::: Materials provided

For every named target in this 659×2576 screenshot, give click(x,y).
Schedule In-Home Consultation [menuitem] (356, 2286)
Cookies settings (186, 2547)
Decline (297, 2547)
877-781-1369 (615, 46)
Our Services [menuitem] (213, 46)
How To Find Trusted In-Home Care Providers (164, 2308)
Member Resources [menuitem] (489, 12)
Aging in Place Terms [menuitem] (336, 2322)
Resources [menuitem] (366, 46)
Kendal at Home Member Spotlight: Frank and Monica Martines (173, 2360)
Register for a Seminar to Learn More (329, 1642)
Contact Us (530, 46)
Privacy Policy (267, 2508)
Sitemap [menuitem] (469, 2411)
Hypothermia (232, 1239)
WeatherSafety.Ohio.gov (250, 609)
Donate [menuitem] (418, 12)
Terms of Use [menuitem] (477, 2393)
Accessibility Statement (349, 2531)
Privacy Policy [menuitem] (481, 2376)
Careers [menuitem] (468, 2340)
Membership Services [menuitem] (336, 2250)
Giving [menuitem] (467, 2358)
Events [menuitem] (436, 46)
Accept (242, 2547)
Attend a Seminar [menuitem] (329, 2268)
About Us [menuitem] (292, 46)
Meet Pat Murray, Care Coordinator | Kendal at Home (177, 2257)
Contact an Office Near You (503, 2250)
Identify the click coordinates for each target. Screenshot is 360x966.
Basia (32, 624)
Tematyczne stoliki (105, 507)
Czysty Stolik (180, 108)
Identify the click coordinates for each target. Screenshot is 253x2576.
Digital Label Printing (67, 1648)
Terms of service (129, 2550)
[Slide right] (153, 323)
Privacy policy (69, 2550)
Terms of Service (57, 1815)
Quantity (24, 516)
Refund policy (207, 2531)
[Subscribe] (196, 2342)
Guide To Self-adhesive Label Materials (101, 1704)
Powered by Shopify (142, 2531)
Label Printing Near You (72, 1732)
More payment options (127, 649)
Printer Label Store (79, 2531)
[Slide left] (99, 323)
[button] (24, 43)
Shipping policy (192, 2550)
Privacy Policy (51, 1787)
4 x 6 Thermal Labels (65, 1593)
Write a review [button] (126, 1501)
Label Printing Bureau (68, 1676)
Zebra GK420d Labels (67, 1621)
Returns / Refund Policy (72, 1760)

::::::

• Problem to work on: What is needed is a verbatim copy of every line in the records above from the one containing "Schedule In-Home Consultation" down to the one containing "Member Resources [menuitem] (489, 12)", both included, and nothing more.

• Task answer:
Schedule In-Home Consultation [menuitem] (356, 2286)
Cookies settings (186, 2547)
Decline (297, 2547)
877-781-1369 (615, 46)
Our Services [menuitem] (213, 46)
How To Find Trusted In-Home Care Providers (164, 2308)
Member Resources [menuitem] (489, 12)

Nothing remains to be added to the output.